* _Material for this task_
+++

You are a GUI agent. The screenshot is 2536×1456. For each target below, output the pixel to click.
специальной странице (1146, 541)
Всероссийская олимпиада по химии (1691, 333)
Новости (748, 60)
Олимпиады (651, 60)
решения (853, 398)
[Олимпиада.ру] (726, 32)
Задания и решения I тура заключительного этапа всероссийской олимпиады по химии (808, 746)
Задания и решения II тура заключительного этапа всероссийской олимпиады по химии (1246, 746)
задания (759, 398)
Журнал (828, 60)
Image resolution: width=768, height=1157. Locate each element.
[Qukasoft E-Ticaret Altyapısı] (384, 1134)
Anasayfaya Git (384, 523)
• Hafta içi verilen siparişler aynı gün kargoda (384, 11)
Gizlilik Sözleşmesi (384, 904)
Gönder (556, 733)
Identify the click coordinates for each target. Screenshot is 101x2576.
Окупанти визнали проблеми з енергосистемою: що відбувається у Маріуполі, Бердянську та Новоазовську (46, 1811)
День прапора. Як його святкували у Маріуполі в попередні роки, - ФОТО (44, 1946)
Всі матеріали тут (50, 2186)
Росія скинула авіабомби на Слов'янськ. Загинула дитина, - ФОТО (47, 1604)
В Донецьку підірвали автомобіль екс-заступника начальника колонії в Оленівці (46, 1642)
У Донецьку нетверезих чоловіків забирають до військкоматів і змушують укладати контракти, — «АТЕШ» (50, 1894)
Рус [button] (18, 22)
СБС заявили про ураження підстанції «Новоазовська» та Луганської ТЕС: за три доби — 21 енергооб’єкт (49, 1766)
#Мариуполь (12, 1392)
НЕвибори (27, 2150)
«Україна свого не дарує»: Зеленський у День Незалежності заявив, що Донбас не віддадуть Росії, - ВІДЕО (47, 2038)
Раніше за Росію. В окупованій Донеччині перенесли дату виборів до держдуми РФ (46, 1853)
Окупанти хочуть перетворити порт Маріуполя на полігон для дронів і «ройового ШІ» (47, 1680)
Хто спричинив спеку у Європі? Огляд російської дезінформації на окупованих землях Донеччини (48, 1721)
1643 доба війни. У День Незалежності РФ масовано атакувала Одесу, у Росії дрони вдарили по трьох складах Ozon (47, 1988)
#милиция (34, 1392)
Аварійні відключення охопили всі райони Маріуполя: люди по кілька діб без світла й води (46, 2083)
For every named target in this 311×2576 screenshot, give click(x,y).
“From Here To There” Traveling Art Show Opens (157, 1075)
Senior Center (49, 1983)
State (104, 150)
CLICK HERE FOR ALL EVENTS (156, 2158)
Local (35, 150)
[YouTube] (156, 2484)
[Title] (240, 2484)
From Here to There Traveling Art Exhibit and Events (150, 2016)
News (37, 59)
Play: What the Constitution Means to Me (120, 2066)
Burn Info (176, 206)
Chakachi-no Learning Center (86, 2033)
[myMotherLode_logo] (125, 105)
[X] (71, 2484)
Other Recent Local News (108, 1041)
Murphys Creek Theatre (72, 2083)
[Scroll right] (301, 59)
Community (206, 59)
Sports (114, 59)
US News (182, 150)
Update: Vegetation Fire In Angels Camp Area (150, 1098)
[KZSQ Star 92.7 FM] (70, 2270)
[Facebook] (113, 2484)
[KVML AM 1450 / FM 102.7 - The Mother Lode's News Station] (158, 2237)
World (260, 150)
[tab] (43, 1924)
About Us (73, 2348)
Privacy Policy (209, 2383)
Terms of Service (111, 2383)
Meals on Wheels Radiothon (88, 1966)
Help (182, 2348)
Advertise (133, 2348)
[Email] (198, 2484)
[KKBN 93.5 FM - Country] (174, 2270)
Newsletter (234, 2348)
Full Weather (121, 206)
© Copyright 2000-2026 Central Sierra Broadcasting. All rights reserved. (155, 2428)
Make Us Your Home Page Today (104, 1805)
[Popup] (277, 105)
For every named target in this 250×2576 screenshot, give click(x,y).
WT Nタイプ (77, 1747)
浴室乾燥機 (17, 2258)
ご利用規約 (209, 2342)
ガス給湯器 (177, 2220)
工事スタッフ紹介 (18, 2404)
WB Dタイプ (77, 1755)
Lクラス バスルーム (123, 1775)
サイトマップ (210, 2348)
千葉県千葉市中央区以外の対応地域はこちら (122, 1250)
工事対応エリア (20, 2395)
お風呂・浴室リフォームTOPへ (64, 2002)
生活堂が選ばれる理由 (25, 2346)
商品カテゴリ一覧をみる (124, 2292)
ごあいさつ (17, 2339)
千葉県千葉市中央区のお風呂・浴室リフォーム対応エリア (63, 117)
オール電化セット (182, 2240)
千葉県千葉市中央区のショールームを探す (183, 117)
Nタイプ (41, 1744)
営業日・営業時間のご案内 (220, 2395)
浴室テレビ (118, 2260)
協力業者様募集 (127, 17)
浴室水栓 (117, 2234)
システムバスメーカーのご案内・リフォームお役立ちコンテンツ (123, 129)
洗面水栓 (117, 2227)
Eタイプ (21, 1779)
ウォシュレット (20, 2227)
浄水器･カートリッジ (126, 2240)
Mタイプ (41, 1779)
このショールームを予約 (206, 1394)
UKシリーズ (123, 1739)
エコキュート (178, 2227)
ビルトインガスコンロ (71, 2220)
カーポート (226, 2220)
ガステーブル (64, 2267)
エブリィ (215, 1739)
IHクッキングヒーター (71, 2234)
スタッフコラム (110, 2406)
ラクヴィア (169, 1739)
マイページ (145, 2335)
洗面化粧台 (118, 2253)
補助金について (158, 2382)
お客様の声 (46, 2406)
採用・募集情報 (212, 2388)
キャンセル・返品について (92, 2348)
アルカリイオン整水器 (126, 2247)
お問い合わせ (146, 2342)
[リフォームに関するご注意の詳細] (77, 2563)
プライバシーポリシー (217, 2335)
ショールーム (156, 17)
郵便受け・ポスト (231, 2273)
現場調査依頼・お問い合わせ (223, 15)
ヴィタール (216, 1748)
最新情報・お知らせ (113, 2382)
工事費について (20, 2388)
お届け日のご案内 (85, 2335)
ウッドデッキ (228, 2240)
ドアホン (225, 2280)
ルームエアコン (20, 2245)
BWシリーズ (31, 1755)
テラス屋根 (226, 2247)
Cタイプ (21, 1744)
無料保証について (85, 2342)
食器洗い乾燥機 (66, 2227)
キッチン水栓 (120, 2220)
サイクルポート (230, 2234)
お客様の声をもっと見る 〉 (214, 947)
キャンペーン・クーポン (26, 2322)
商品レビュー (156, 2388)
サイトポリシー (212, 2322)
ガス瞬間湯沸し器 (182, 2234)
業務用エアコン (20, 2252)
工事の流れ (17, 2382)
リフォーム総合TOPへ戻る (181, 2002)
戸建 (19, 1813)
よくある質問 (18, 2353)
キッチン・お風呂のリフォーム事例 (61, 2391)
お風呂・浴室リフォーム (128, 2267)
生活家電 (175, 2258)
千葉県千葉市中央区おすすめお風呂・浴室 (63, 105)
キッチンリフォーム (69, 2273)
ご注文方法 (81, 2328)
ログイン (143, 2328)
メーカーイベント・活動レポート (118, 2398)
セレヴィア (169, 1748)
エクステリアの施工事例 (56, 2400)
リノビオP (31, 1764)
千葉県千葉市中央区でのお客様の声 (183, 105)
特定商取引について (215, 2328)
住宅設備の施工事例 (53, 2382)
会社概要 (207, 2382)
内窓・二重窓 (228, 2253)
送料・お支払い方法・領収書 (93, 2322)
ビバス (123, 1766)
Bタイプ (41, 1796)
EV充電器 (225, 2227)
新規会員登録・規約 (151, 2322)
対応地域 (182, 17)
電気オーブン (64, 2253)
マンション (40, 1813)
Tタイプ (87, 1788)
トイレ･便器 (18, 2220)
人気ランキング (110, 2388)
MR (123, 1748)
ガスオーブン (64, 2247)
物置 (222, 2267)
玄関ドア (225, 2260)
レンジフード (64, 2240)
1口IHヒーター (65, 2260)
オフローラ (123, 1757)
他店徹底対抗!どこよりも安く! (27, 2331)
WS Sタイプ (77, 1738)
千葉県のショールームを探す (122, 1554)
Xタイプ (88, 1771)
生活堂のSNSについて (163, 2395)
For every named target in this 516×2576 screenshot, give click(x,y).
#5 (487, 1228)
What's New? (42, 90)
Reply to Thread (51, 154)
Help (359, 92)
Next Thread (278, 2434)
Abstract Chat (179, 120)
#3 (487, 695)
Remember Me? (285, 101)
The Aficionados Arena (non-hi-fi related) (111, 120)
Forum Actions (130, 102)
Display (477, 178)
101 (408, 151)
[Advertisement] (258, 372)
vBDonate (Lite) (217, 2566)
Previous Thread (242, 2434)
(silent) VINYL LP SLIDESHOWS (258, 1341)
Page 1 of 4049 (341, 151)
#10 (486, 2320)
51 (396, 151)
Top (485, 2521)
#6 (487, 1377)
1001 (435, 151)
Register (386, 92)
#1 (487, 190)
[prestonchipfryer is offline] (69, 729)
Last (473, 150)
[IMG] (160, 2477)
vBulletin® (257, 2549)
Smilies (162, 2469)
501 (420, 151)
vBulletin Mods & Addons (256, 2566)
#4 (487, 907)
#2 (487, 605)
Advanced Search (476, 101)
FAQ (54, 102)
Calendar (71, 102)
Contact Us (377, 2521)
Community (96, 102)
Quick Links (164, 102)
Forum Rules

+++

* _Task details_
Only lines holding the word "Росії" are wanted; list them all from the material.

* _Solution for this exercise_
«Україна свого не дарує»: Зеленський у День Незалежності заявив, що Донбас не віддадуть Росії, - ВІДЕО (47, 2038)
1643 доба війни. У День Незалежності РФ масовано атакувала Одесу, у Росії дрони вдарили по трьох складах Ozon (47, 1988)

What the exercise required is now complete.